Prosecutors at the State Bar of California have filed discipline charges against a former senior attorney with the law firm of disgraced ex-lawyer Tom Girardi. The attorney is accused of concealing details of a $53-million settlement from one of his clients.

The charges against Robert Finnerty, 70, center on his role as the lawyer for Joseph Ruigomez, a Bay Area man who suffered devastating burns across most of his body in the 2010 San Bruno pipeline explosion.

Finnerty and Girardi represented Ruigomez as well as Ruigomez’s parents and sister in a lawsuit filed against Pacific Gas & Electric.

According to charges filed in State Bar Court that were disclosed Monday, Finnerty in 2013 negotiated the $53-million settlement with PG&E without the Ruigomez family’s knowledge or approval, and the family was not informed of the total settlement amount at the time.

Rather, they were told the settlement was far lower: that after attorneys’ fees, Joseph would receive $5 million, his parents would receive $1 million, and his sister would receive $250,000. The family only saw the signature pages of the settlement agreement, not the full document, according to the charges.

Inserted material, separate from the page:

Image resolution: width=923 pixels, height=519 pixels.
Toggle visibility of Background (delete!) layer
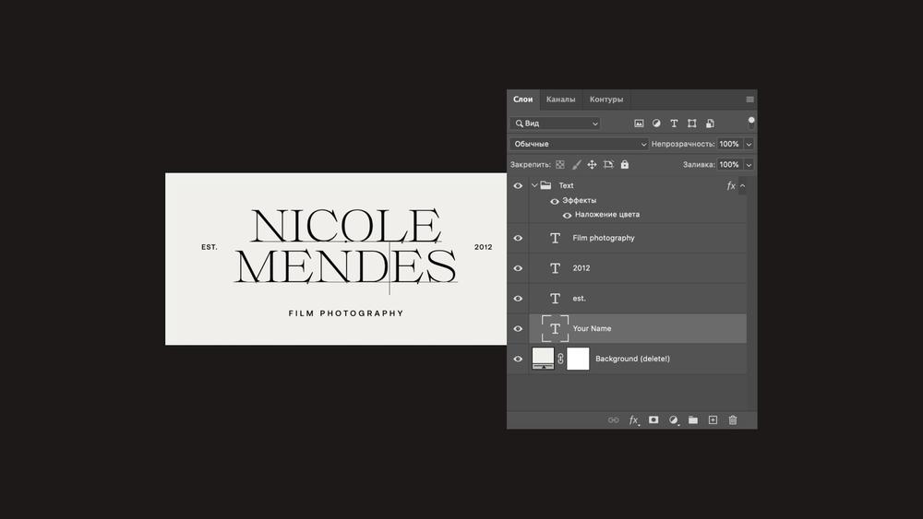pyautogui.click(x=518, y=359)
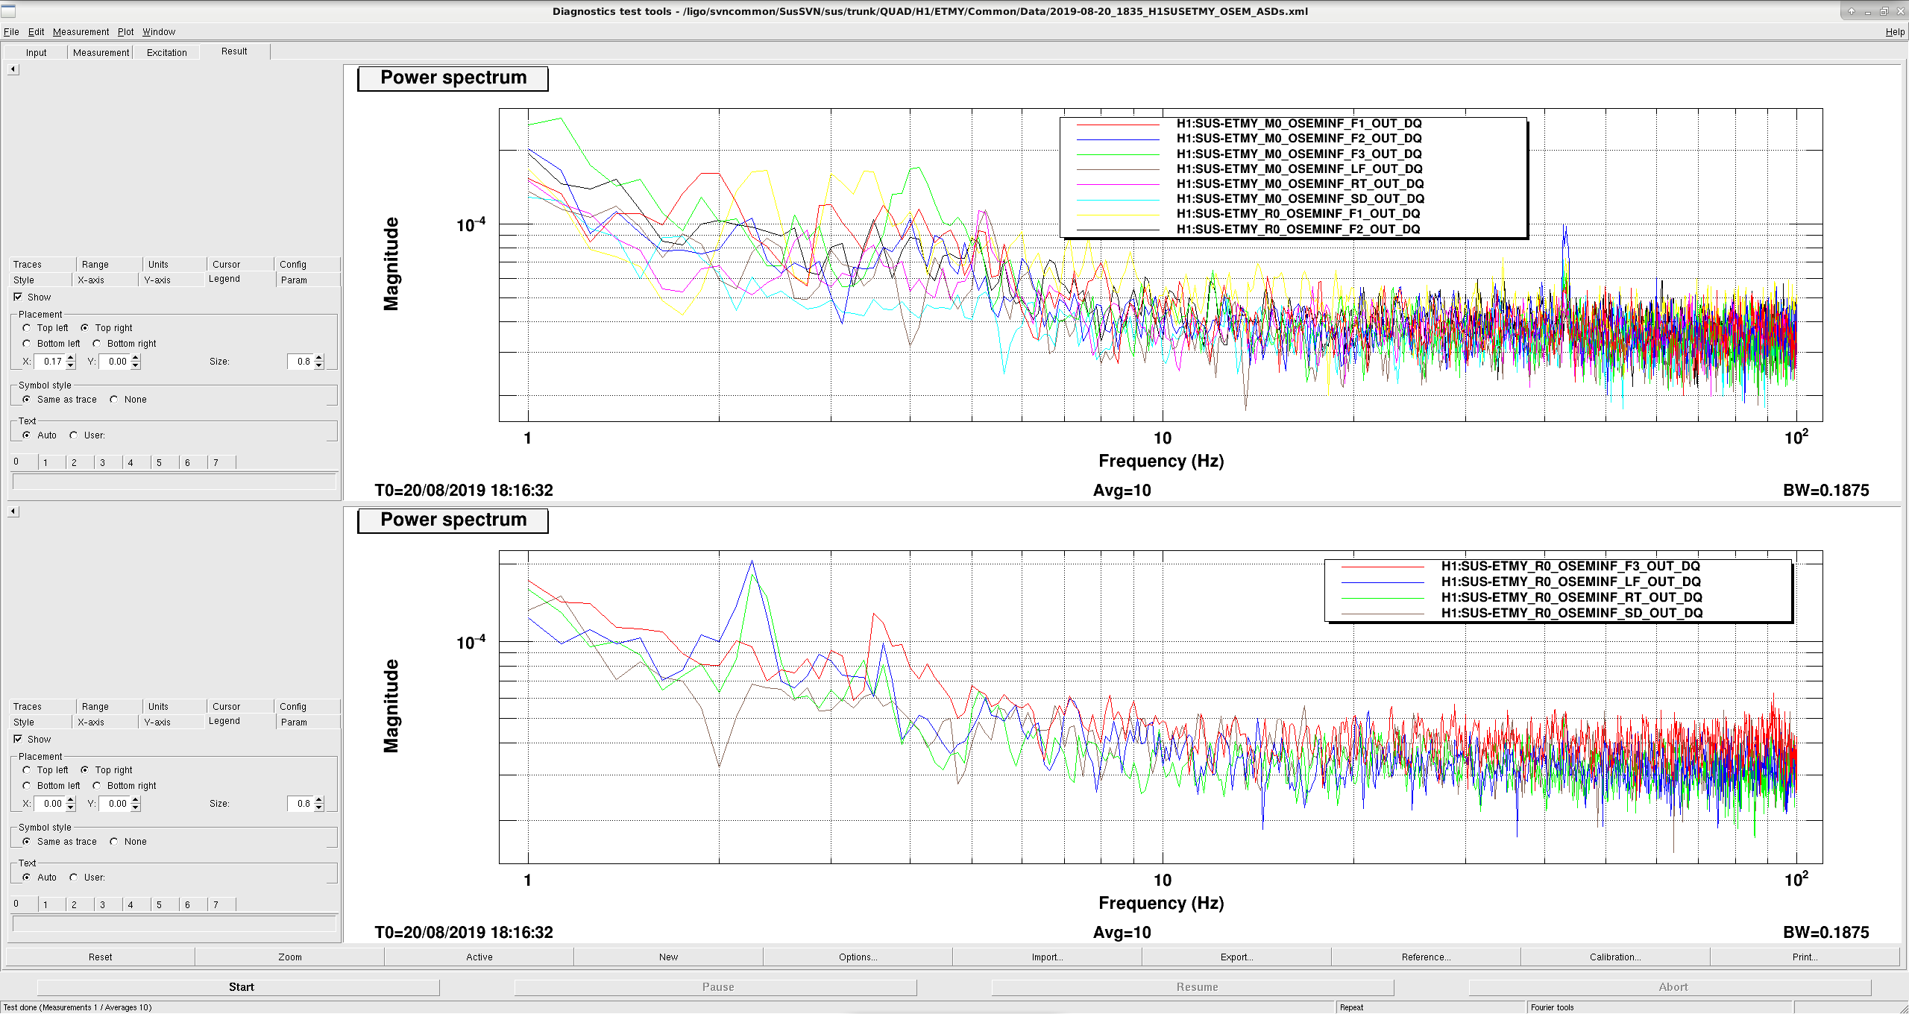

The case against Finnerty marks the latest effort by the State Bar of California to seek accountability against those affiliated with the now-shuttered Girardi Keese law firm. Girardi has been disbarred; another lawyer faces a 15-month suspension; and a third attorney faces multiple misconduct charges.

Finnerty and his attorneys did not respond to messages seeking comment.

Prosecutors outlined the efforts by the Ruigomez family to get basic information from their lawyer about a settlement brokered in their name, then collect the full amount they were owed.

Although PG&E had wired the money to Girardi in January 2013, the Ruigomez family did not learn of any money being available for several months. In May 2013, Ruigomez’s mother, Kathleen, emailed Finnerty asking for an accounting of the settlement.

“I have not received anything actually as far as documents in the case, except for the signature pages,” she wrote. “It’s been months,” adding, “When should I get some documents like the settlement agreement … ?”

It was not until more than a year later, on Oct. 30, 2014, that Girardi sent records disclosing that a $25-million annuity had been purchased in Joseph Ruigomez’s name, as well as other records that revealed the settlement.

The family pressed for their money.

Finnerty and Girardi told the Ruigomezes that the funds were held in an interest-bearing account, although such an account did not exist. From 2016 to 2019, the Girardi Keese firm intermittently sent so-called interest payments to the Ruigomez family but neither transmitted the full settlement nor provided a copy of the settlement agreement.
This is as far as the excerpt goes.